Ahead of the start of the hurricane season this year, the Puerto Rican government held a press conference on May 26 on the contingency plan for a potential storm.

In the statement, LUMA CEO Wayne Stensby said the company stands ready to work alongside the government to deal with any potential natural disasters.

In a public motion with the Puerto Rico Energy Bureau, LUMA said the company has sufficient inventory, including trucks and employees, to deal with a Category 2 storm. More details on an emergency plan were also submitted by LUMA.

“We are ready to put customers first as our obligations,” Stensby said at the May 26 press conference.

But in recent weeks, residents, including Claudio-Betancourt, said they had been told by call center workers that LUMA did not have enough equipment to deal with rural areas of the island.

Claudio-Betancourt has a residence in Las Marias, Puerto Rico, located in the central west of the island. His residence has been without electricity for weeks. She called to report the situation, but LUMA was unable to process the complaint, she said.

“They said, ‘We don’t have enough linemen in this area.’ Then I personally went to the offices in San Sebastian and they said, ‘We don’t have the trucks to fix the electricity,’ ”Claudio-Betancourt told ABC News.

LUMA representative Perez Velez reiterated that the company has the staff and tools to deal with ongoing outages.

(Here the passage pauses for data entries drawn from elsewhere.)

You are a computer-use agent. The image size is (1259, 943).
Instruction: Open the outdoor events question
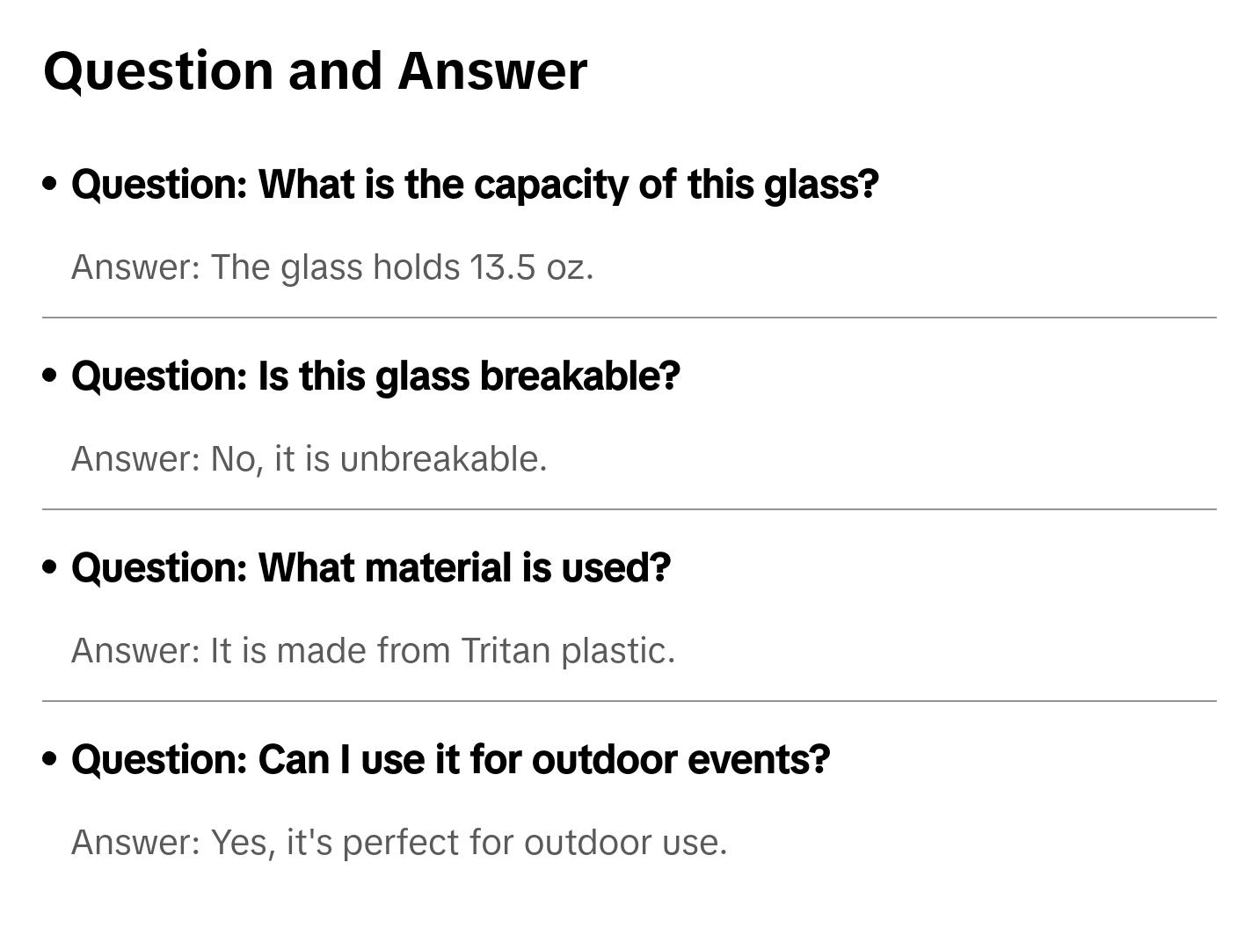point(450,760)
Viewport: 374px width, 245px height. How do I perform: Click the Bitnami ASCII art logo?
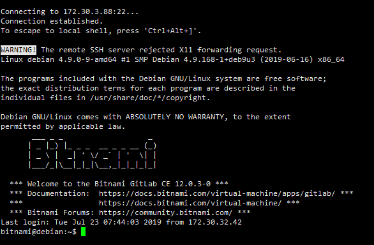tap(93, 153)
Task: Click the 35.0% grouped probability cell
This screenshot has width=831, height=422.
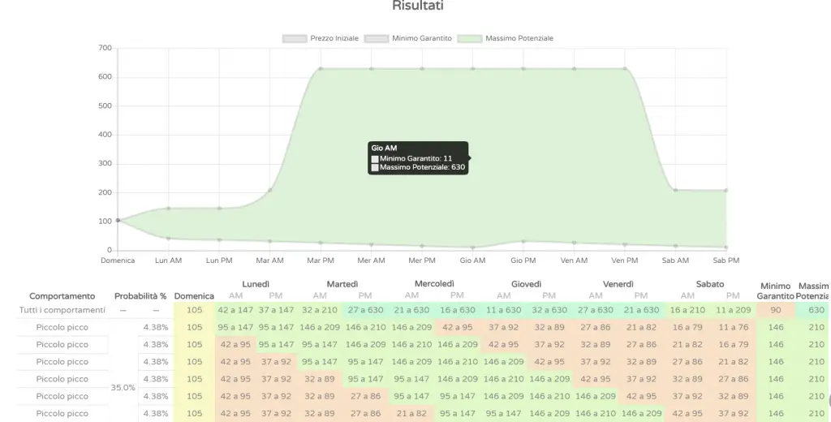Action: [x=123, y=388]
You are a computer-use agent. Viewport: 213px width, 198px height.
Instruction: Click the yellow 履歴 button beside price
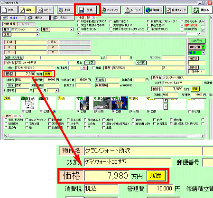[x=47, y=74]
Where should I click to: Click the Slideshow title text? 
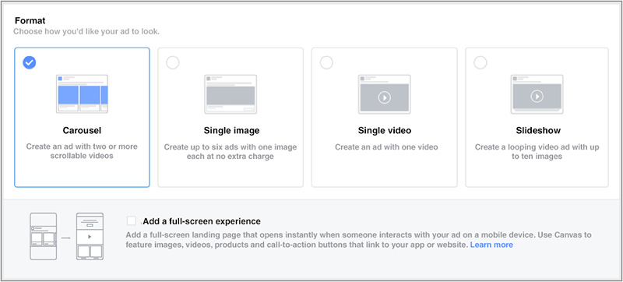538,130
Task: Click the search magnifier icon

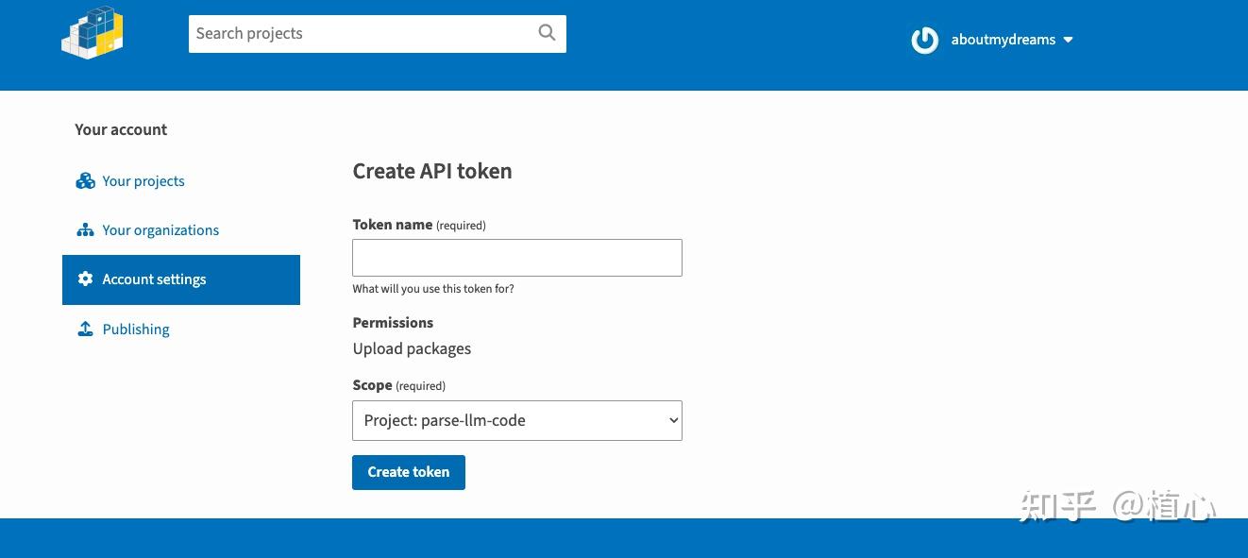Action: tap(547, 33)
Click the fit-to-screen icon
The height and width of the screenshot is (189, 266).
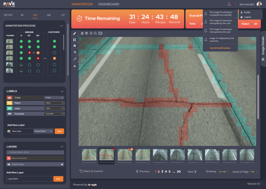100,33
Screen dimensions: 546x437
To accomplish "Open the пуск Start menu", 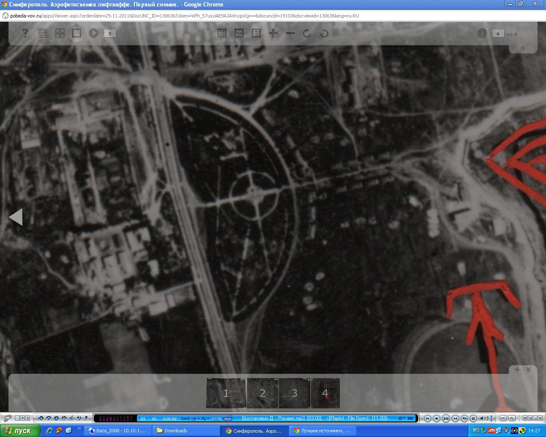I will (x=20, y=431).
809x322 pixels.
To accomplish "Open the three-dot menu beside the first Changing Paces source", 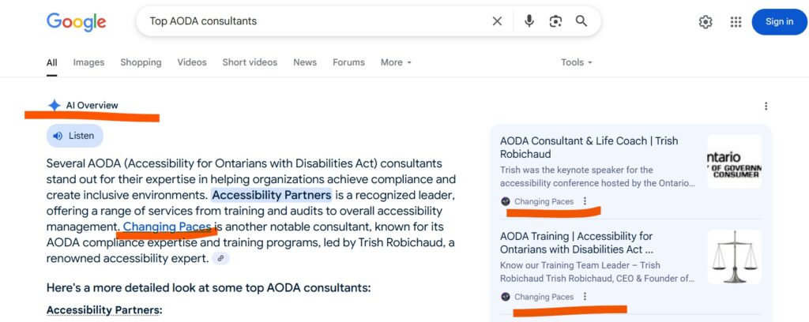I will (x=585, y=201).
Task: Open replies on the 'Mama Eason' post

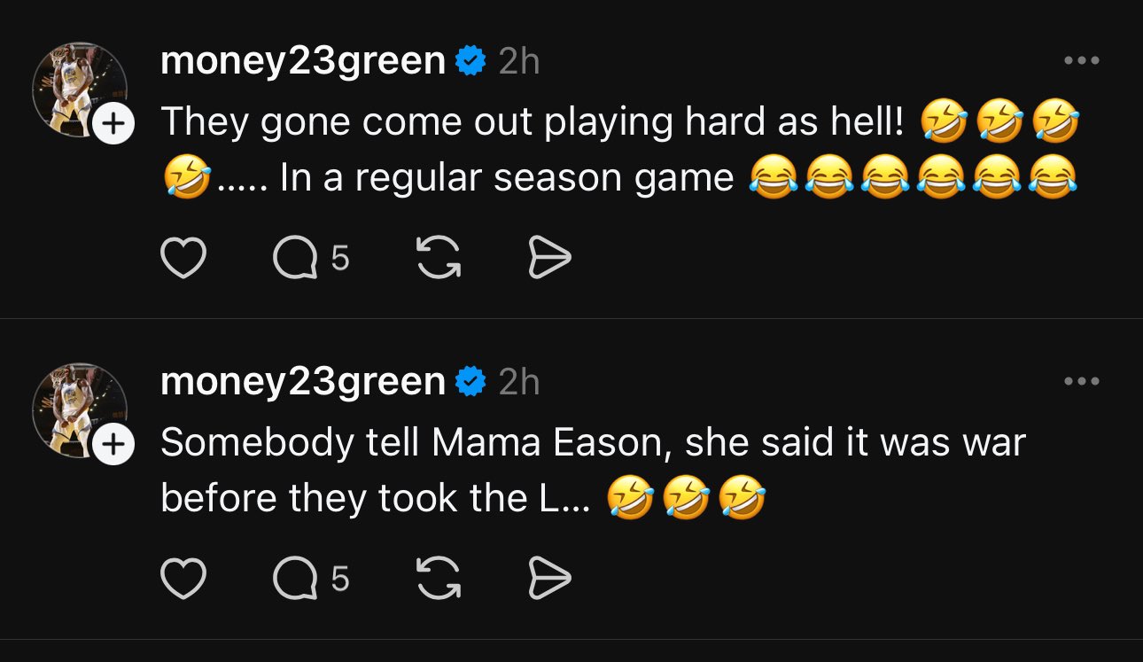Action: (x=311, y=579)
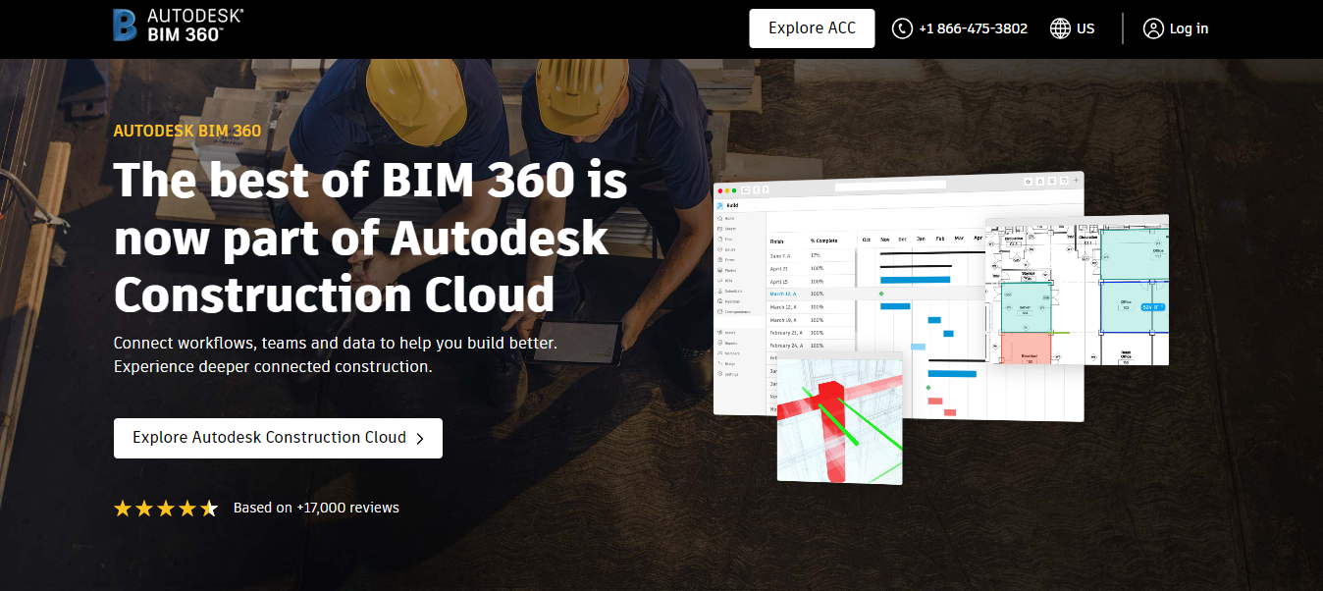Select the Log in link
This screenshot has height=591, width=1323.
pyautogui.click(x=1189, y=28)
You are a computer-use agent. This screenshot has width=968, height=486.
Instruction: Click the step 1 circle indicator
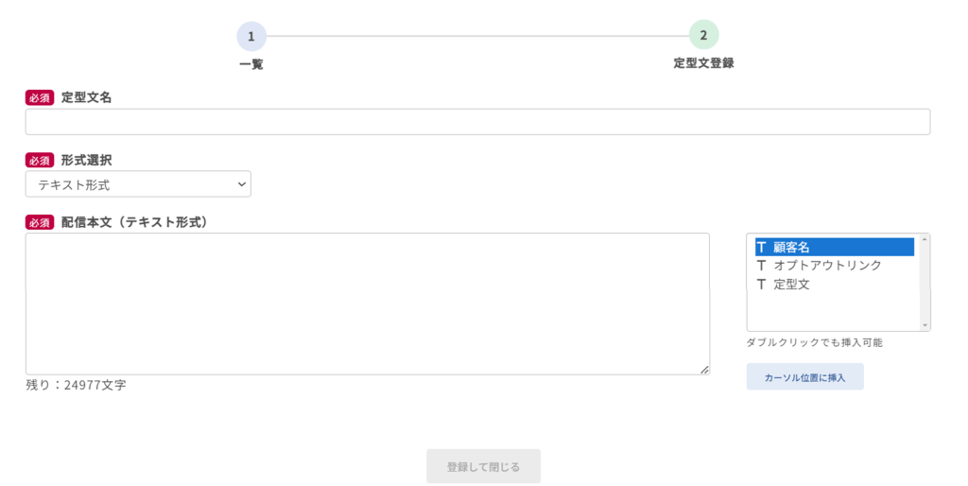(x=251, y=36)
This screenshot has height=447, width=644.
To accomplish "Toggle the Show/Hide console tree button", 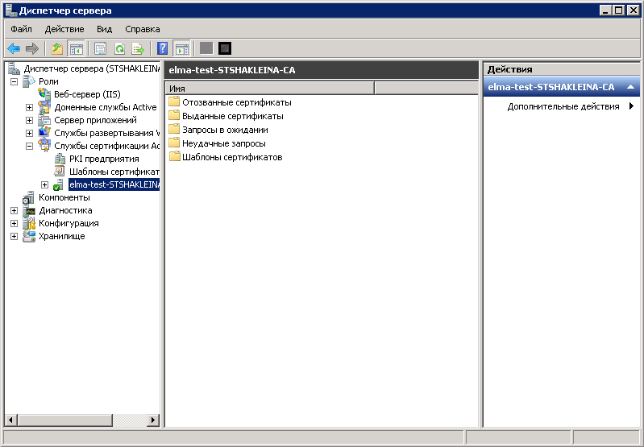I will coord(76,48).
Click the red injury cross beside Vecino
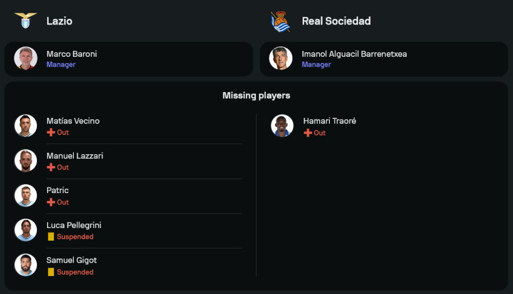 [51, 133]
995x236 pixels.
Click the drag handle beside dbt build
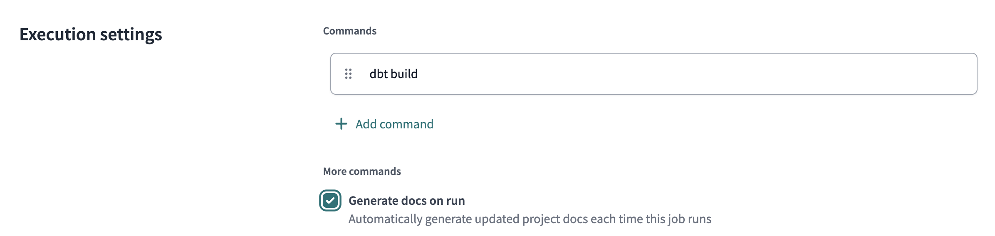tap(348, 74)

” We are ready. We have the capacity and the people to meet the needs of our island. We’re going to deal with any possible atmospheric event in the most organized way, ”he told ABC News.

Amid the wave of complaints against the new company, Governor Pierluisi told ABC News his team spoke to LUMA Energy to make registrations and demand responses if necessary.

“We will be vigilant, we will do the surveillance, and there is a good plan in place to deal with a disaster,” Pierluisi said.

Although the governor believes that LUMA Energy has more resources than when PREPA managed the transmission and distribution of the system, he admitted that the company needed more equipment.

“They are making alliances as we speak, they are making memoranda of understanding [memorandum of understanding] with mayors to complement what they do, and they also make alliances with power companies and elsewhere in the states to help them. God forbid, we’ll have another natural disaster here in Puerto Rico, ”the governor added.

Despite LUMA’s statements and the governor’s remarks, residents remain skeptical about the stability of the island’s electricity system and the response they could get in the event of a potential emergency.

“Maria was in Category 4. What will they do if Category 4 comes in? Will they let us die? asked Claudio-Betancourt.